Tracy I'm sorry to hear all you've gone through today.
I can only tell you what I'd personally do. I'd want to know first if the samples they got today showed anything. The IM vet is right, endoscopic samples of the intestines aren't the best so if she got stomach samples today, there may not be a lot of benefit tomorrow in getting an intestinal sample. She thought his stomach looked abnormal, too, so you may get some answers there.
My choice for getting biopsies of the GI tract is laprascopic surgery. That's what I had done for my dog when he had liver issues, and that's what I should have done for my late cat Earl (more on that in a sec). It's minimally invasive and there is no extended hospital stay. They make three tiny holes in the abdomen (to stick the camera, the laprascope, and a tube with air to inflate the belly) and an experienced doctor makes the whole procedure go quite quickly. They can get good diagnostic samples of everything AND they can actually look at all the organs so that if, for example, your dog has a few weird spots on his liver, they can biopsy those exact spots. They can also do cultures to check for bacterial growth if infection is suspected.
Now about Earl. As some people here already know, I was given the option of trying endoscopic biopsies or exploratory surgery with Earl to see if his IBD had morphed into cancer.

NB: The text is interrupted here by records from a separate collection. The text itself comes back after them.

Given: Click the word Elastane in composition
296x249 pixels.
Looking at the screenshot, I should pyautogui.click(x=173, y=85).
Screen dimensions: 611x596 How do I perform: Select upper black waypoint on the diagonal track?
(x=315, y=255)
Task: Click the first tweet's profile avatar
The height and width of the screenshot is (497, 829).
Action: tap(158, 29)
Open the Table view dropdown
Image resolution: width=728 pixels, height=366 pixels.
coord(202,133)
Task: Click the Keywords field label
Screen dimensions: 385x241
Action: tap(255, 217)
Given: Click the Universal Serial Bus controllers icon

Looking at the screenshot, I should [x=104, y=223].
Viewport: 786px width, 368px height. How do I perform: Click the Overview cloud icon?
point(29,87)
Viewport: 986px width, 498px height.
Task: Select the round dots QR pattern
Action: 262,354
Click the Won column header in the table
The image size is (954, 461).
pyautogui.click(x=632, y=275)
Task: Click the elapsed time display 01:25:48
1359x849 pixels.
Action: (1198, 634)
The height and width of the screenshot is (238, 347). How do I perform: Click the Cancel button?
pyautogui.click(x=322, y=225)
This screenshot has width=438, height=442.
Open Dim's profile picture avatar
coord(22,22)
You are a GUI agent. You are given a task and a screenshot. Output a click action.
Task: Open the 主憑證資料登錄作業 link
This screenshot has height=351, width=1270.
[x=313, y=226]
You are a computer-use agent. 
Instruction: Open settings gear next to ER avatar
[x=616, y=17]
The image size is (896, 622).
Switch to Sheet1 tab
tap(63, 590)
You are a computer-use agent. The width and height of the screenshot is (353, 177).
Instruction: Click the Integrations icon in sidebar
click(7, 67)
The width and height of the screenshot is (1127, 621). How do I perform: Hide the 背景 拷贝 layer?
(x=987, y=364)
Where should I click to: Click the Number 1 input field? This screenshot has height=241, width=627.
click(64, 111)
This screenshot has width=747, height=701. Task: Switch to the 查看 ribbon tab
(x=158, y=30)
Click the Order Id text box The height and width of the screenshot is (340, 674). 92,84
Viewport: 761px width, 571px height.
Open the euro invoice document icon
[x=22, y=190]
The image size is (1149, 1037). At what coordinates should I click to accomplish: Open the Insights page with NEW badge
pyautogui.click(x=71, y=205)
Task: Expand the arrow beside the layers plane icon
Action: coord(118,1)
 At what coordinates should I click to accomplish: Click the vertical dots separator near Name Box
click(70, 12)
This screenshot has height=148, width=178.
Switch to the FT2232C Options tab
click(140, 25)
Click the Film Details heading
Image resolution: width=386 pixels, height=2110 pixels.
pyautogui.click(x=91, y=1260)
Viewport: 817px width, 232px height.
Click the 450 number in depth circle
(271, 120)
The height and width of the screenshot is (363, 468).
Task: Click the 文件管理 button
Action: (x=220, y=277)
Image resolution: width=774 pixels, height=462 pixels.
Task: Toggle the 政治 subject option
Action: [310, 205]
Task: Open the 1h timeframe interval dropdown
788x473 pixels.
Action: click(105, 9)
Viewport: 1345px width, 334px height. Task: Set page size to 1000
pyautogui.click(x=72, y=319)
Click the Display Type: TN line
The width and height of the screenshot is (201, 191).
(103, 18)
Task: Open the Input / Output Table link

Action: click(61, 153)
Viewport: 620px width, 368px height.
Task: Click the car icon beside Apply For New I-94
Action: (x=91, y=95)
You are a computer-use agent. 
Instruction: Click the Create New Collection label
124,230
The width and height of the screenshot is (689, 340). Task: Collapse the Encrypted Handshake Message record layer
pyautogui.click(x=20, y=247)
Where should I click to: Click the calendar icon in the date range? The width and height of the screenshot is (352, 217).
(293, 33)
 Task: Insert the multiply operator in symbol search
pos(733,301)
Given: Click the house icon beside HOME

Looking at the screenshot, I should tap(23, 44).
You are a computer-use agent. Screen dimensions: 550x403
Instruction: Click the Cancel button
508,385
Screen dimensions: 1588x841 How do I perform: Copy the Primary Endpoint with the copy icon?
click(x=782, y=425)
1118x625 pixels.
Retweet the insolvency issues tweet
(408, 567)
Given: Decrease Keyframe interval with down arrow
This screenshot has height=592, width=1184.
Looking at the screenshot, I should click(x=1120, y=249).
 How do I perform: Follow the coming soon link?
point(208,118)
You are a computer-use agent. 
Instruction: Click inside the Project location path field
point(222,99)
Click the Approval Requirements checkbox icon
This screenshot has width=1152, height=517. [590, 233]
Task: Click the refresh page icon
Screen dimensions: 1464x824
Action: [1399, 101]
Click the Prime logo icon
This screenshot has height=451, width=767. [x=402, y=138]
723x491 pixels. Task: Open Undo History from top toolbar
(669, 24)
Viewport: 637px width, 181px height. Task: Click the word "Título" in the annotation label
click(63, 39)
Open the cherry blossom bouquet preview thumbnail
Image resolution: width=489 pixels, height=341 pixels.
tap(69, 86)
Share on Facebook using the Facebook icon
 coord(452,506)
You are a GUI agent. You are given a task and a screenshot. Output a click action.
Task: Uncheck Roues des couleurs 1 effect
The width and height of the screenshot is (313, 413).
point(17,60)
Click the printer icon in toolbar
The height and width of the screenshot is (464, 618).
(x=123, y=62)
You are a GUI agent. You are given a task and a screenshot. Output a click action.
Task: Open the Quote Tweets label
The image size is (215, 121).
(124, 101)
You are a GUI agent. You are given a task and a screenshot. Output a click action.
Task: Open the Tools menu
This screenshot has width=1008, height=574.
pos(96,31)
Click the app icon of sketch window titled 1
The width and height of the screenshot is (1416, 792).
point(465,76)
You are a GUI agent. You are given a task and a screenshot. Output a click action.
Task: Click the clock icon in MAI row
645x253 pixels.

For various reasons I won't go into, it was almost certain that it had become a specific type of cancer. The endoscopic biopsies wouldn't be high-quality so I ditched the idea as not worth the risk, given the fact that this would be to confirm our suspicion rather than anything else and we were looking for intestinal disease and the intestines sample poorly. (Earl was a sickly cat at the time.) The other option, exploratory, I didn't think was worth it because the health risk of a full exploratory was high for a cat of his frailty. So we treated him presumptively, for the cancer we thought he had. When he died later, they did a necropsy (autopsy) and we were wrong, he had a different type of cancer and had been getting an ineffective chemo. His abdominal lymph nodes and his lower intestine were actually rotten with cancer, and it had spread everywhere. I had made a bad call which cost him dearly.
Since then, I have become much more pro-biopsy. Not just for treatment options, but for palliation options and prognosis. If I had known Earl had this type of cancer, I would have made different decisions which would likely have spared him some of the suffering he had at the end. At the time, our hospital wasn't doing laprascopic surgery and for reasons I can't fathom, his internist and onco didn't mention it to me because I would definitely strongly considered it, at least. Anyway, now I tell everyone about laprascopic surgery and I tell them the benefit of biopsy when a diagnosis can alter treatment and palliation decisions. Since Boomer is losing weight and something is amiss, you need to know where to go from here. The stomach tissue may tell you this; if not you'll still need some more information. Boomer is a young cat and could have years ahead, depending on diagnosis and treatment.
One last thing about ultrasound. I think ultrasound is a great tool and can give a lot of valuable information. It is also no substitute for biopsy or an actual eyeball-look, so in many cases I don't hang my hat on it. It gives a portion of information, it rarely cements a diagnosis. (Ok, once at my hospital the internist was able to see the rubber ducky a Golden Retriever had swallowed, sitting in the stomach, so that was a for-sure diagnosis, but it's unusual!) Earl's last ultrasound before his death was actually a "good" one -- the internist reported much less inflammation, smaller lymph nodes, etc. We learned with his necropsy that this was because there was really no healthy tissue left to be inflamed and his lymph nodes were falling apart. So the 'take as part of the big picture' caveat always applies for me.